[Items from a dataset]
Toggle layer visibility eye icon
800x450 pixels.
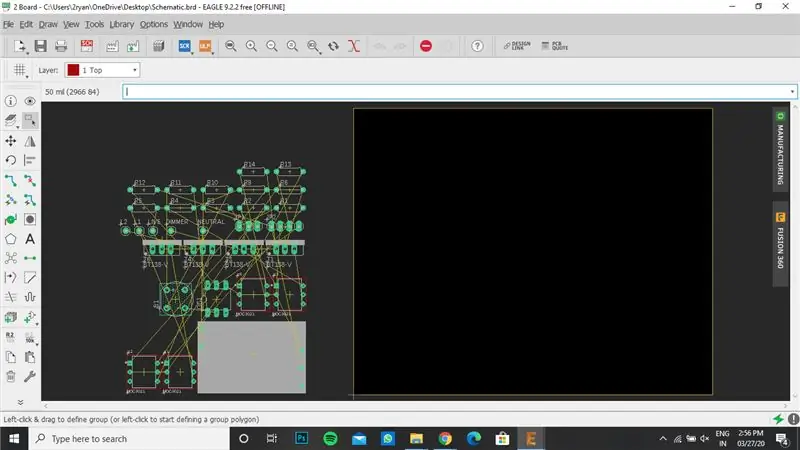(x=30, y=101)

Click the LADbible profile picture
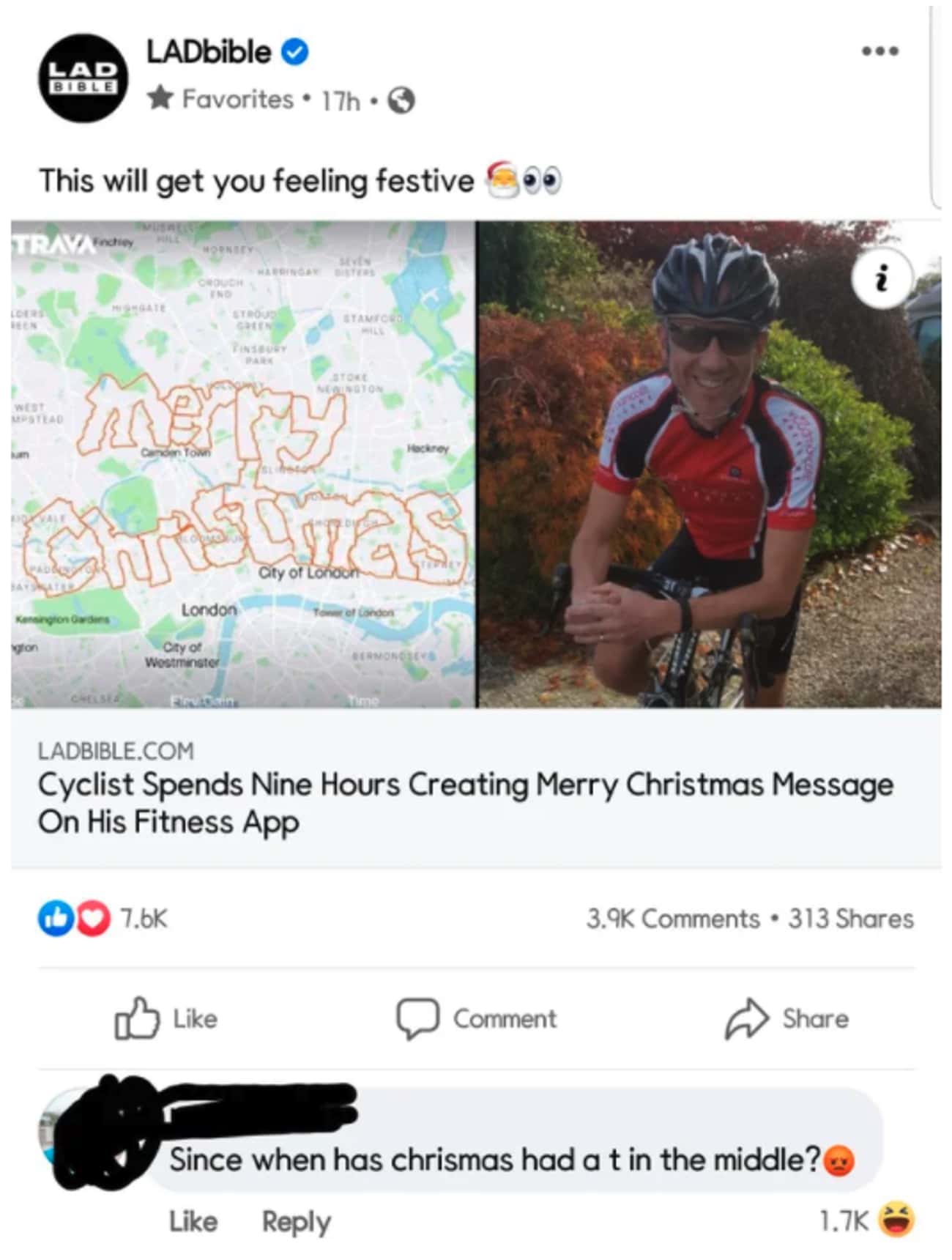[x=83, y=78]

Exercise directions: Format the text lines of the rows above as a numbered list, skipping blank lines and leaving out the pictures.

Solution to the exercise:
1. Toggle layer visibility eye icon
2. 800x450 pixels.
3. (x=30, y=101)
4. Click the LADbible profile picture
5. [x=83, y=78]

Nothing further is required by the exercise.